Of course any travel to foreign lands always involves some element of culture shock, and whilst an English speaker can visit Finland with minimal hassles, there still were a few funny moments. For the record this is not water, it is actually some sort of dill flavored vinegar for pickling gherkins. I was extremely thirsty so we bought 4.5 liters of it, and it’s just about the worst thing I’ve ever tasted.
Back to WRC, and the other thing I love so much is that the only thing stopping you from getting close to the best drivers and cars in the world is luck and being in the right place at the right time.
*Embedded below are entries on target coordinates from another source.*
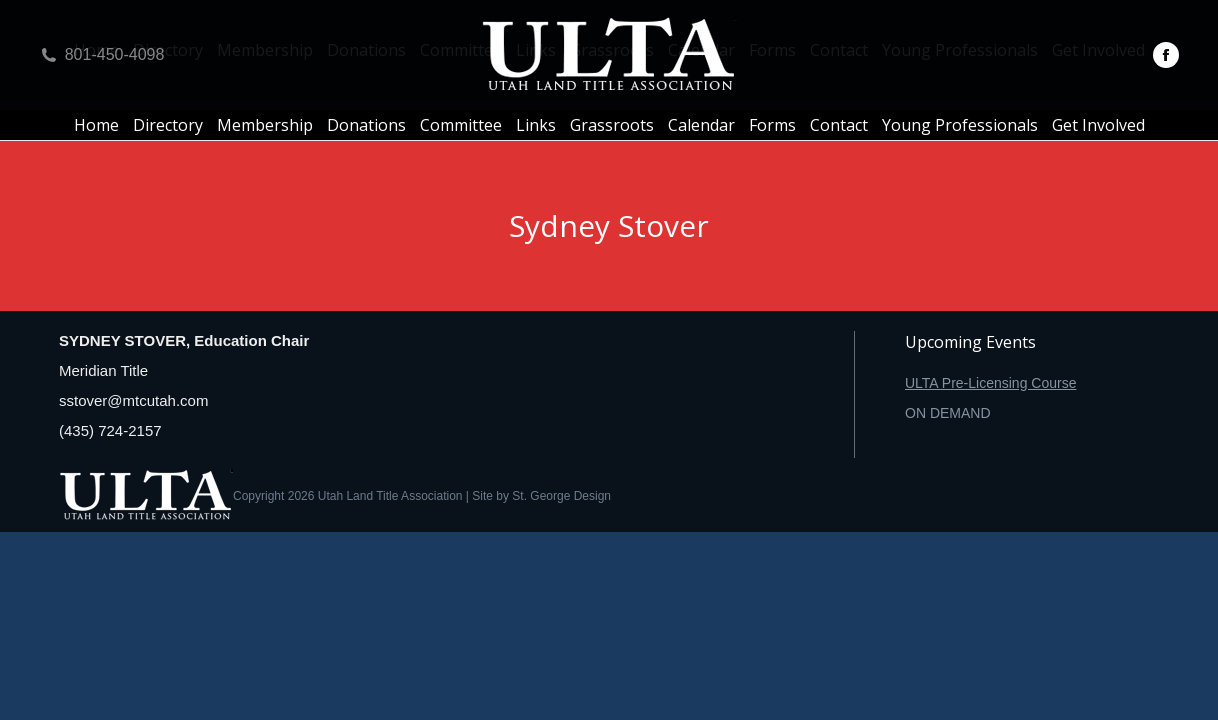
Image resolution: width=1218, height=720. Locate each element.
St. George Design (561, 496)
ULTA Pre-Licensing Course (990, 383)
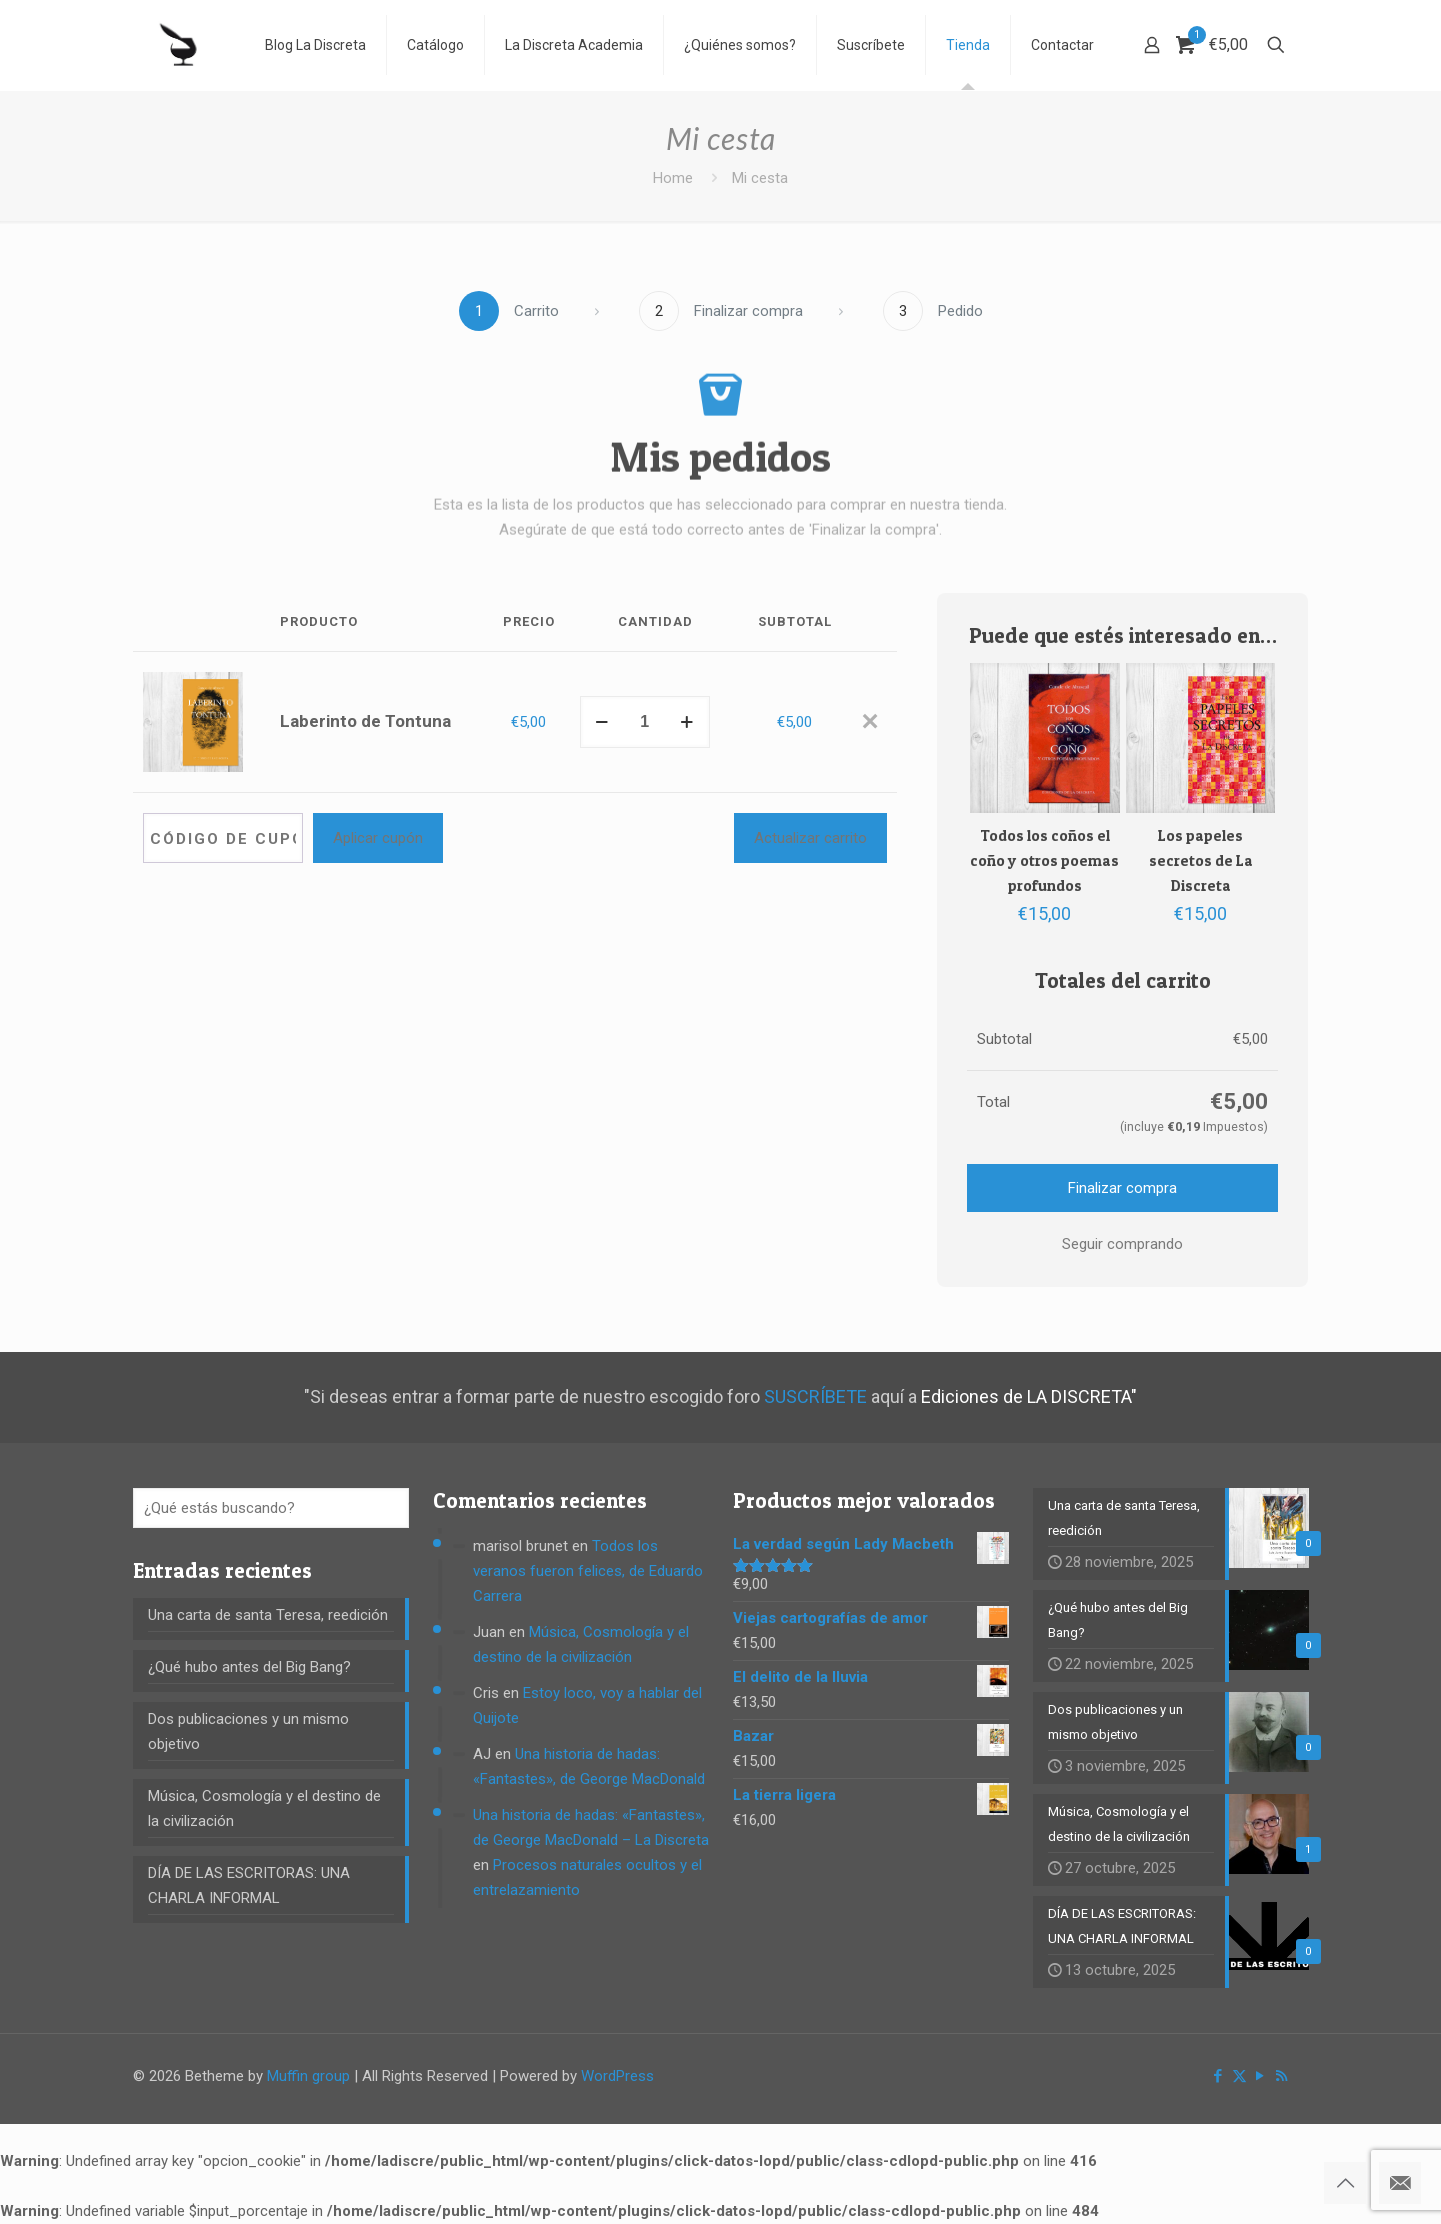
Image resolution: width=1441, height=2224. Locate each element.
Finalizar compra (1122, 1188)
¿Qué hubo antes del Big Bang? (249, 1667)
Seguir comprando (1122, 1244)
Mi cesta (760, 178)
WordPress (617, 2076)
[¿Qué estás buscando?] (271, 1508)
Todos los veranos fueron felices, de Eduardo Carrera (588, 1571)
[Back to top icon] (1345, 2183)
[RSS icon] (1281, 2076)
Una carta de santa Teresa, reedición (268, 1615)
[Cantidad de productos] (645, 722)
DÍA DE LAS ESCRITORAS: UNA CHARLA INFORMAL (249, 1885)
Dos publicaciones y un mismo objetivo (248, 1731)
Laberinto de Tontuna (365, 721)
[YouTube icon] (1260, 2076)
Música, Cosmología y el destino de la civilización (264, 1808)
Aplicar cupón (378, 838)
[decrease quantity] (602, 722)
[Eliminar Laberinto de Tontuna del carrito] (869, 722)
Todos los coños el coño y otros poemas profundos (1044, 860)
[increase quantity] (687, 722)
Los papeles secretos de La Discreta (1201, 860)
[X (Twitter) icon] (1239, 2076)
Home (673, 178)
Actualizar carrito (810, 838)
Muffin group (308, 2076)
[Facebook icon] (1218, 2076)
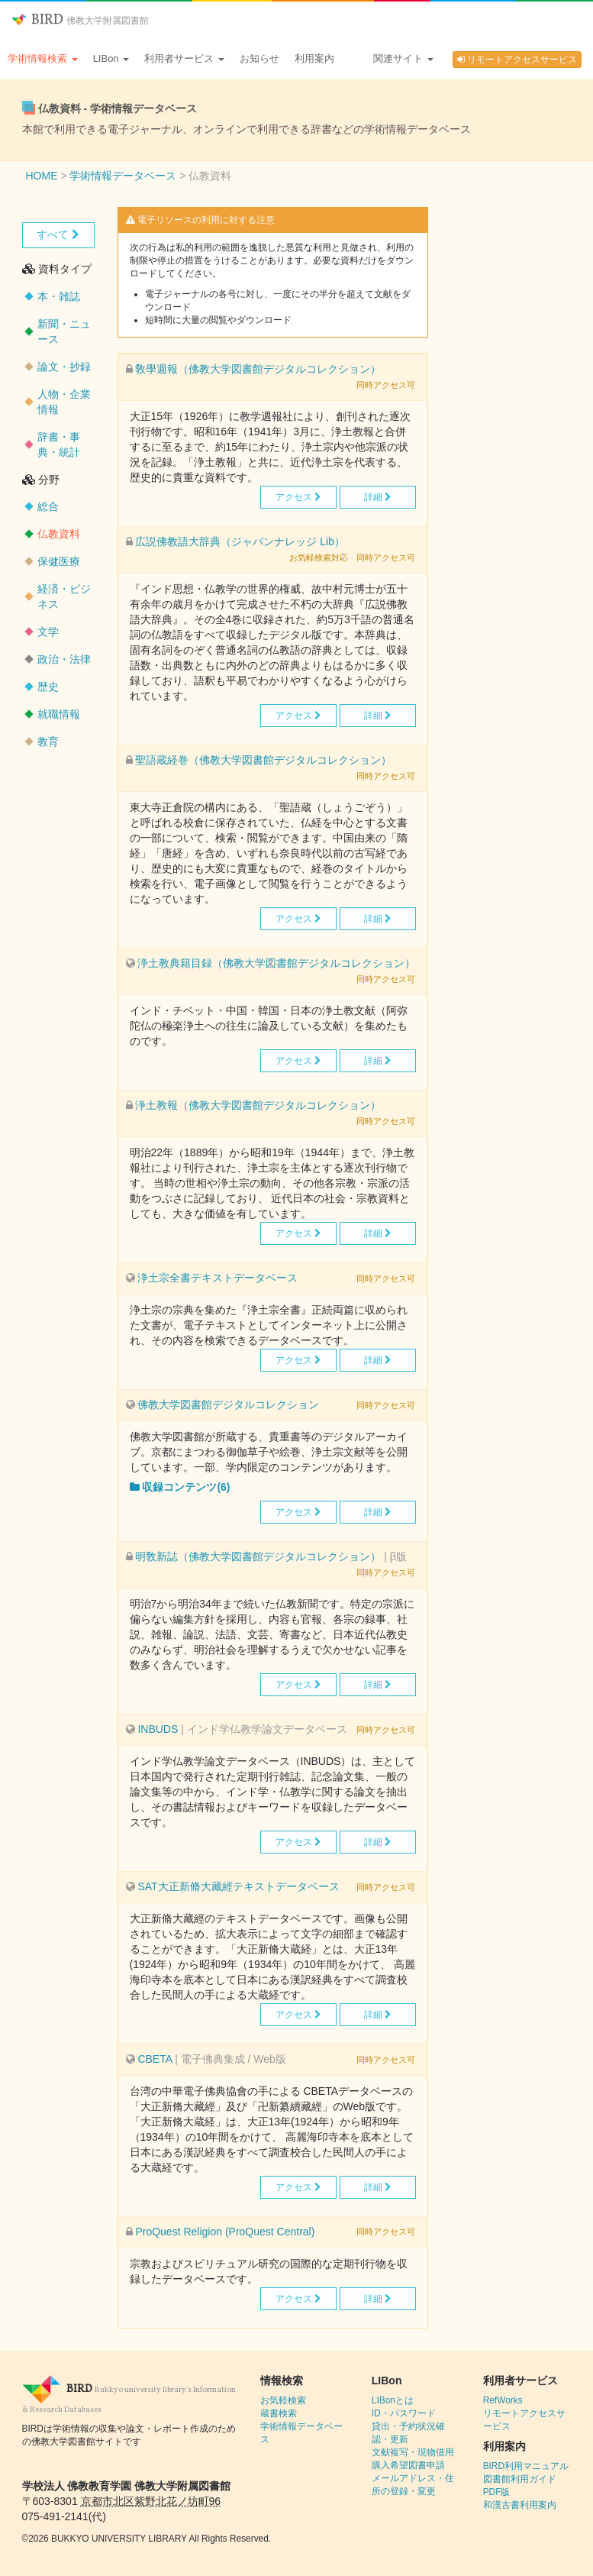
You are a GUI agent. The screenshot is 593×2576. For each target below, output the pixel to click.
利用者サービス (184, 58)
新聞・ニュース (64, 331)
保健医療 (58, 561)
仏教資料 (58, 534)
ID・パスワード (404, 2413)
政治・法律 (64, 659)
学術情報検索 (43, 58)
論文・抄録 (64, 366)
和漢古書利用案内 (519, 2505)
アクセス (298, 497)
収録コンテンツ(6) (180, 1487)
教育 (48, 741)
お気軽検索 (283, 2400)
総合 (48, 506)
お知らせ (259, 58)
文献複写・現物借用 (413, 2452)
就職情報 (58, 714)
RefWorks (503, 2400)
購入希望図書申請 (408, 2465)
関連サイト (403, 58)
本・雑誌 (58, 296)
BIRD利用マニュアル (526, 2466)
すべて (58, 234)
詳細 (378, 497)
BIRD (80, 20)
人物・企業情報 (64, 401)
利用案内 (314, 58)
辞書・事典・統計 (58, 444)
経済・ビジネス (64, 596)
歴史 (48, 686)
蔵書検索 (278, 2413)
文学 (48, 631)
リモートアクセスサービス (517, 59)
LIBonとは (393, 2400)
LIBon (111, 58)
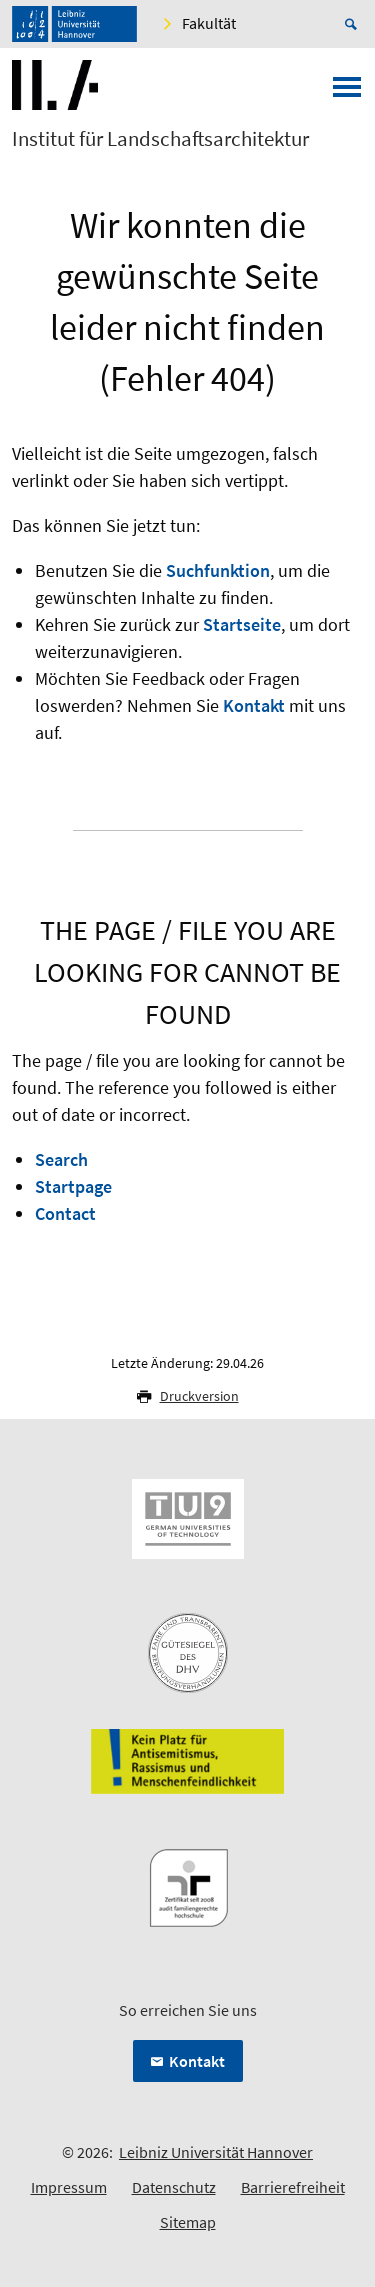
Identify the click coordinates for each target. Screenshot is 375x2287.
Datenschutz (174, 2187)
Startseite (242, 624)
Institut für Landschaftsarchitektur (160, 139)
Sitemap (188, 2222)
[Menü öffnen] (347, 93)
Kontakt (254, 705)
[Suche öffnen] (354, 24)
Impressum (69, 2187)
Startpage (73, 1186)
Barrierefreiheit (293, 2187)
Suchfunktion (218, 570)
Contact (65, 1213)
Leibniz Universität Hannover (216, 2152)
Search (61, 1159)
As it turned out this probably wasn’t the right time or place to get a friendly reception from eventual third place finisher Mads Ostberg, but you can’t beat essentially having a private viewing of a top M-Sport WRC car!
But most of the action happened a little further down in the WRC field. Evengy Novikov had this crash on SS8 and attempted to continue through the stage to service park until he was stopped by the police. (This happened on the stage we were spectating, and Chris Meeke caught and passed the broken Novikov on the corner we were on. Guess who was trying arty stuff at the time and had the camera settings wrong and missed it? Damn).
Ex Formula 1 pilot Robert Kubica had this very lucky escape and was able to continue on to a second place in WRC2.
And the award for just about the weirdest accident I’ve ever seen goes to Yazheed Al Rajhi. For the record the cameraman escaped uninjured, but the same cannot be said for his equipment.
The true hallmark of a good event is that you miss it the following day. And despite the fact that we weren’t competing or really involved with the event, David, Pat and myself all agreed that on the following day it felt strange to not be putting on the Rally Pass and heading out into the Finnish forest.
Rally Finland is an event with soul; something that can’t be communicated through TV or the Internet. When you go to Rally Finland you are at the Genesis of world rallying, and that’s something that’s impossible to replicate anywhere else. On the face of it, it may just be a whole bunch of bloke’s with funny names driving hatchbacks way too fast through the forest. But it’s a whole lot more than that. It’s a damn long way to come, but if you ever make it up here you certainly won’t regret it.